Однако Муратов почти сразу ее перебил:
— Давай уже на ты. Я не привык слышать «вы» по отношению к себе, напрягает.
— Напрягает? — удивилась Даша неосознанно.
— Да. Я конечно тебя старше, но не настолько. Поэтому давай без лишних формальностей.
— Хорошо.
— К тому же, — усмехнулся он и подхватил с подставки вскипевший чайник, а Даша вдруг страшно смутилась, поняв, что слишком пристально наблюдает за движением мышц на его напрягшейся руке. — Ты оказываешься у меня в гостях чуть ли не каждый день.
— Простите еще раз, — произнесла она с искренним сожалением в голосе. — Я просто... не придумала, куда еще пойти.
Муратов бросил на нее хмурый взгляд из-за плеча.
— Тебе реально было некуда пойти? — Даша отрицательно покачала головой. — Подружки? Родственники? — уточнил он, но безуспешно. — Парень?
— Не отвечает, — призналась она шепотом, чувствуя себя донельзя жалкой: что ж она за человек такой, если умудрилась дожить до девятнадцати лет и не обрасти крепкими связями с другими людьми?
В памяти, словно ей на зависть, непрошено всплывали отрывки из многочисленных фильмов и книг, где героям всегда было к кому заявиться без предупреждения и посреди ночи. Похвастаться подобным Даша, очевидно, не могла, и оттого еще горче чувствовалось ее неожиданное одиночество.
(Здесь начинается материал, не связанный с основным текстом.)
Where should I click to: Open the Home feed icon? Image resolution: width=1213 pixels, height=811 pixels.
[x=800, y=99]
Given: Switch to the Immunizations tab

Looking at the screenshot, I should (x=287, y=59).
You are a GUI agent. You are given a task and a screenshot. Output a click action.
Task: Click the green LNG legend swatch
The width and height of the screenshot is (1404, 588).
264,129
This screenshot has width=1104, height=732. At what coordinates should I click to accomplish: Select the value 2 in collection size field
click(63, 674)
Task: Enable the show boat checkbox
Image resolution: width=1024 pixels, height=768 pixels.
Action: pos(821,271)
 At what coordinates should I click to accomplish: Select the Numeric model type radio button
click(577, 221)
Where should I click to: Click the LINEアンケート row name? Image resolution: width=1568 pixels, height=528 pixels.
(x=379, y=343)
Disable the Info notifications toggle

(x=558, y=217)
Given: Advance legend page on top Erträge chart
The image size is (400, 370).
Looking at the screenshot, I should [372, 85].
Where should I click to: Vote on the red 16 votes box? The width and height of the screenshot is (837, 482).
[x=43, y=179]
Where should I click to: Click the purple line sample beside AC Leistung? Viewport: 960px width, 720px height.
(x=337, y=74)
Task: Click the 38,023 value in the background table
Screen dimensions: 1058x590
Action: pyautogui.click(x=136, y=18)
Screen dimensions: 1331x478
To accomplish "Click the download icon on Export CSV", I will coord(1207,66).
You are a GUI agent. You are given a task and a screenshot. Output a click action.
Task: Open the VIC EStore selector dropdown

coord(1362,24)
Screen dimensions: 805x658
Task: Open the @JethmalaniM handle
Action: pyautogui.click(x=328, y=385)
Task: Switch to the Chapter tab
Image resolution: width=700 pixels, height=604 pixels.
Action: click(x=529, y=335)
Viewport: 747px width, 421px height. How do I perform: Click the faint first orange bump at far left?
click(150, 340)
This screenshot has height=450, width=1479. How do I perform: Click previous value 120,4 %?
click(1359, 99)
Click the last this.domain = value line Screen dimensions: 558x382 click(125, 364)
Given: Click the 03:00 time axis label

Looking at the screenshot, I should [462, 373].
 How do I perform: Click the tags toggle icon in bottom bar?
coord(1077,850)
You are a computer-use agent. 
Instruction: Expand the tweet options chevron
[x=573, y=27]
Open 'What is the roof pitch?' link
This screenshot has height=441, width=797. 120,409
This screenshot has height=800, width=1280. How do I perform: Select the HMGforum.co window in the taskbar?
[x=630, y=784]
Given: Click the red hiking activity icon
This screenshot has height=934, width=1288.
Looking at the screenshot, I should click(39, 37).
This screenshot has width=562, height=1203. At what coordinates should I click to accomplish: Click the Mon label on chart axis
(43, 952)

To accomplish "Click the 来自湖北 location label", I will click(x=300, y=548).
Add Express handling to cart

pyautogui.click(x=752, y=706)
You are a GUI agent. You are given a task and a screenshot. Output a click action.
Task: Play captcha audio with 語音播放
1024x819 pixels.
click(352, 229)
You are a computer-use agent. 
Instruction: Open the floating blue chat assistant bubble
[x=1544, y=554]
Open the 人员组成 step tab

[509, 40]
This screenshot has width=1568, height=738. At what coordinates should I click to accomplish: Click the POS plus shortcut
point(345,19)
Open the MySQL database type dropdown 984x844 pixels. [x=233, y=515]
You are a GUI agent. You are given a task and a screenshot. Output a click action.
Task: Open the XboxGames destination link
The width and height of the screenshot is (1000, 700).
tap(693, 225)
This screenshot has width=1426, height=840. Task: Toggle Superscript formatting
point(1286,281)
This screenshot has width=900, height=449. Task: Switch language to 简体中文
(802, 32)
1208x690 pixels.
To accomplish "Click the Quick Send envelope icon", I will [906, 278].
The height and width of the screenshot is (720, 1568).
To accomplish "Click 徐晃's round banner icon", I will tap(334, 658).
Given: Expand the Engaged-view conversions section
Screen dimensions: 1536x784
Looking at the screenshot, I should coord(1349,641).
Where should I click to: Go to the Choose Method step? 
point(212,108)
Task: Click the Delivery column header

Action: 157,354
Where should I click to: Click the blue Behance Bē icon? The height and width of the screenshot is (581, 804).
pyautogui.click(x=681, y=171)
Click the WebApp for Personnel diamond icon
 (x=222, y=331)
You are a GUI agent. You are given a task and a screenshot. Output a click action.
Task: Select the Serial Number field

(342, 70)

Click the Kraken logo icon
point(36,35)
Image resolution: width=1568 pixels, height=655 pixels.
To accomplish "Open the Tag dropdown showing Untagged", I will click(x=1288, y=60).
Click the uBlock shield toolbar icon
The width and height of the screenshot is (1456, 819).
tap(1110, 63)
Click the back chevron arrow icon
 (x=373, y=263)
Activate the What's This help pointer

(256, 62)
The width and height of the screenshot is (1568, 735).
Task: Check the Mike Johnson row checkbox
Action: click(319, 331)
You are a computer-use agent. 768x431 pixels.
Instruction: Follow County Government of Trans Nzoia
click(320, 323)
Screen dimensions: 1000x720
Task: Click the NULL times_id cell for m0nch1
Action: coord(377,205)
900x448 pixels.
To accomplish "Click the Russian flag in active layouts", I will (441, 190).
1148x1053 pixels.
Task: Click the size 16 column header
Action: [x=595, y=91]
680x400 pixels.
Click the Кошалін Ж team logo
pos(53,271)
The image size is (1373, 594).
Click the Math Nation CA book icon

— Ясно, — ответил Муратов невыразительно.
Даша не нашла, чем заполнить возникшую затем паузу. В вернувшейся тишине, намного менее комфортной, чем любая, даже самая вялотекущая беседа, ей было особенно сложно притворяться спокойной и сдерживать сиюминутно прорывающиеся наружу проявления нервозности.
Муратов, имевший вид совершенно равнодушного к окружающей его действительности человека, быстро заставил стол едой и посудой: две кружки с чаем, запакованные в вакуум нарезки сыра и колбасы, разноцветные пачки сладостей — в местных магазинах Даша никогда таких не встречала и предположила, что те приехали вместе с хозяином прямиком из Штатов.
Наконец, сев напротив нее на стул, он заговорил снова:
— Ешь. Полноценный ужин предложить не могу, поэтому будем кусочничать.
Сейчас, когда Даша впервые за этот бесконечный вечер получила возможность перевести дух, и дальше игнорировать сводивший желудок голод удавалось не так легко. Тем не менее никуда не исчезнувшее чувство стыда перевешивало ее желание наброситься на еду без оглядки на приличия.